Oyster carries books from hundreds of publishers, including top names such as HarperCollins, Houghton Mifflin Harcourt and Smashwords. Browsing through the titles available, I saw several books that I’ve been wanting to read for a while, but searches for new releases that I’ve been hearing about turned up empty.
Netflix was the same way when it first launched. It had a large catalog, but often lagged behind on the most current and popular content.
However, Oyster has a trickier value proposition than Netflix. Most of us probably read fewer books than we watch movies in any given month. Oyster’s monthly fee is roughly the price of owning a single book, though possibly less in some cases. Avid readers that aren’t obsessed with owning a book collection will get great value out of Oyster, but occasional readers and collectors might have a harder time justifying the expense.

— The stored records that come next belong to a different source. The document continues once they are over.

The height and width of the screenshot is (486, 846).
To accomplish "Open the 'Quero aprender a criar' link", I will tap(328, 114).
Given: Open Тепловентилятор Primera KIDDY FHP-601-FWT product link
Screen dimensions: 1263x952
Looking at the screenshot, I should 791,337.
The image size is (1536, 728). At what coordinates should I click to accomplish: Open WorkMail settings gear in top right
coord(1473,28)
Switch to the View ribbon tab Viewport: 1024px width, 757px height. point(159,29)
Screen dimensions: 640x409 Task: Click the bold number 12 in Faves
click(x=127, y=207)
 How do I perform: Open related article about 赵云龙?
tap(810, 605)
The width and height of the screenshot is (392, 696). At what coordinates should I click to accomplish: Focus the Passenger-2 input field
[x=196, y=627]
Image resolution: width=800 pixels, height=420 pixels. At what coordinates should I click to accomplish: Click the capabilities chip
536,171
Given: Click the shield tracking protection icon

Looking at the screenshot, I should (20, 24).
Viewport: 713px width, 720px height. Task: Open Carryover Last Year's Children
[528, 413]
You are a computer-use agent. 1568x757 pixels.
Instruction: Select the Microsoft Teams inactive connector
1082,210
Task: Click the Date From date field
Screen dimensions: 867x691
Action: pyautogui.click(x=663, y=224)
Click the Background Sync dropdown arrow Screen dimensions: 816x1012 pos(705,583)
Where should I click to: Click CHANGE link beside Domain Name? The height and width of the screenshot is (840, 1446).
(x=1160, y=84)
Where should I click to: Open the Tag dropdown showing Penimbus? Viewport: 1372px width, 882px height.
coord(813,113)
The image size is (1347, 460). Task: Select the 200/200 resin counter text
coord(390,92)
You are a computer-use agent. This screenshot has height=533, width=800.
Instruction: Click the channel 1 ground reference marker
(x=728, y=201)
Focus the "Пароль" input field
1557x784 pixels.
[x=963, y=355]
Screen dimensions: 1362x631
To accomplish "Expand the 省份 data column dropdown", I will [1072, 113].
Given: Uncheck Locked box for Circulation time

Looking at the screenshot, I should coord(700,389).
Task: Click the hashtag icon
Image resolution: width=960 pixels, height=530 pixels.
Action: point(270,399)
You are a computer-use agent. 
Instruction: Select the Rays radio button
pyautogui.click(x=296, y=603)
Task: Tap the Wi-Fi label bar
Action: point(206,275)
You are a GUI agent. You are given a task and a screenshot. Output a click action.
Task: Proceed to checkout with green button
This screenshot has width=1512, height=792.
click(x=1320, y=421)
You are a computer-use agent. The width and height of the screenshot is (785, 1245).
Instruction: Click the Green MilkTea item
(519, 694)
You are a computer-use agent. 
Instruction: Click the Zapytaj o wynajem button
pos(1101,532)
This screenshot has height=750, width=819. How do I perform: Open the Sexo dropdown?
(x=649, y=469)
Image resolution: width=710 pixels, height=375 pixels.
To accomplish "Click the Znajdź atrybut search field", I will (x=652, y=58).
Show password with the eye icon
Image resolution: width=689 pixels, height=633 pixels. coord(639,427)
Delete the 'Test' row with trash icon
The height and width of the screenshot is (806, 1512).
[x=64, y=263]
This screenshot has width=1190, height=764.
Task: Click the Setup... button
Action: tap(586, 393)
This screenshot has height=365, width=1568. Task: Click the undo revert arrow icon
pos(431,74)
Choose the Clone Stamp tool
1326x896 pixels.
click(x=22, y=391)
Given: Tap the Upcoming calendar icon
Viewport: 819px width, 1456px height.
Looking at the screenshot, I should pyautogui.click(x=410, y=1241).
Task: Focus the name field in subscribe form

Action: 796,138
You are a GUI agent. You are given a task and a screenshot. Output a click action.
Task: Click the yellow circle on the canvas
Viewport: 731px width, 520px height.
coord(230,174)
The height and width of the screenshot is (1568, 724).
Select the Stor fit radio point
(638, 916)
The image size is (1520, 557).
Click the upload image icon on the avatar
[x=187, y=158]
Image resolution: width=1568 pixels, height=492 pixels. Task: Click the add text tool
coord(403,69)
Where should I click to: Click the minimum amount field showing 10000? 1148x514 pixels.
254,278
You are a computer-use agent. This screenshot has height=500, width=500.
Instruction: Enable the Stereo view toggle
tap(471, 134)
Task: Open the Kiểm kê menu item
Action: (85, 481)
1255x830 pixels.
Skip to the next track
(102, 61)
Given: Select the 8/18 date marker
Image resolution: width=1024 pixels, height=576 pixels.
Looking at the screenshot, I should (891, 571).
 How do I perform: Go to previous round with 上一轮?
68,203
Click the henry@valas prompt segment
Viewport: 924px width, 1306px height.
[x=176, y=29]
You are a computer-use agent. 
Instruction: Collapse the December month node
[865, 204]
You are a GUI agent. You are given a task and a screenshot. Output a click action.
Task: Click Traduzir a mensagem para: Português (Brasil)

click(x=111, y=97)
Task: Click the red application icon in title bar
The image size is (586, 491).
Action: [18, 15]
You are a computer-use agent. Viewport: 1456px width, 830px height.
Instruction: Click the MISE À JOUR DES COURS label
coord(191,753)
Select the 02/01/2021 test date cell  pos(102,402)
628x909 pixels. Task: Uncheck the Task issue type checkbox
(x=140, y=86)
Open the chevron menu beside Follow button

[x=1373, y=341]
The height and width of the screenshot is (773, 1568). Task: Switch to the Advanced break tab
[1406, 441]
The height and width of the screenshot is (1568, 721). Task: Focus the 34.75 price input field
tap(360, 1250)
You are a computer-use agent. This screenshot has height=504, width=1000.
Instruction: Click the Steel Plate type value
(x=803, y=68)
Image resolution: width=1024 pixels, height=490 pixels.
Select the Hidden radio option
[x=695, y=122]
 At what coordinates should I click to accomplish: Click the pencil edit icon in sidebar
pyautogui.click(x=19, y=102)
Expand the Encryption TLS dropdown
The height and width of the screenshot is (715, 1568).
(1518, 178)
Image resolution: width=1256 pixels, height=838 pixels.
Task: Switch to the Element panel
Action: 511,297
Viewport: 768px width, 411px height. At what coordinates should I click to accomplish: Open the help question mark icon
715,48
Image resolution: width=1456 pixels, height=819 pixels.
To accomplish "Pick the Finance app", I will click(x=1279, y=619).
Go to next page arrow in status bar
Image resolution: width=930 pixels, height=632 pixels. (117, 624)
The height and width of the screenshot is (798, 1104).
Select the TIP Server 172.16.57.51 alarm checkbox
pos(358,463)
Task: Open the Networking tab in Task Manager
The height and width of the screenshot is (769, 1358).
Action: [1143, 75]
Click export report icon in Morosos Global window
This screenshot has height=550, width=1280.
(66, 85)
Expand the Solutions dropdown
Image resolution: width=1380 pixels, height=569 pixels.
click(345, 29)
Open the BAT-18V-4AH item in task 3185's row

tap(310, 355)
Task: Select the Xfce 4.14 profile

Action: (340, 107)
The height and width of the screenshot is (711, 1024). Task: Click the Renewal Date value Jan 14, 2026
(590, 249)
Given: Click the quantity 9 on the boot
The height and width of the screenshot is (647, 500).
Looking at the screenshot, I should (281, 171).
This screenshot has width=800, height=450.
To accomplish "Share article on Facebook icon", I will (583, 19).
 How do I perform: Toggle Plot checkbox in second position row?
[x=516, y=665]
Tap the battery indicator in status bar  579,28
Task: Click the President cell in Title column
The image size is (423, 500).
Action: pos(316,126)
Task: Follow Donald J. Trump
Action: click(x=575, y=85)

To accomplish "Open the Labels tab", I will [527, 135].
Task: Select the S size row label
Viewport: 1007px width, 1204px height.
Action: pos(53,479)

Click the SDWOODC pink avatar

Still, I’m enthusiastic about the service because it has the potential to help us all read more. If Oyster takes off, more publishers will take notice, resulting in a better selection. When I was a kid, the local public library felt like a limitless source of free knowledge. Since growing up, I’ve mostly turned to the Internet for that same feeling, and Oyster recreates it as well (for a small monthly fee).
An Internet connection is required to access a book for the first time, but the Oyster app will store a user’s 10 most recent books for offline use. Members will also be able to use Oyster while traveling overseas.
I’m guessing that you already have a sense whether this service is for you. To paraphrase the Bard, the world is our Oyster, which we with iPhones will open.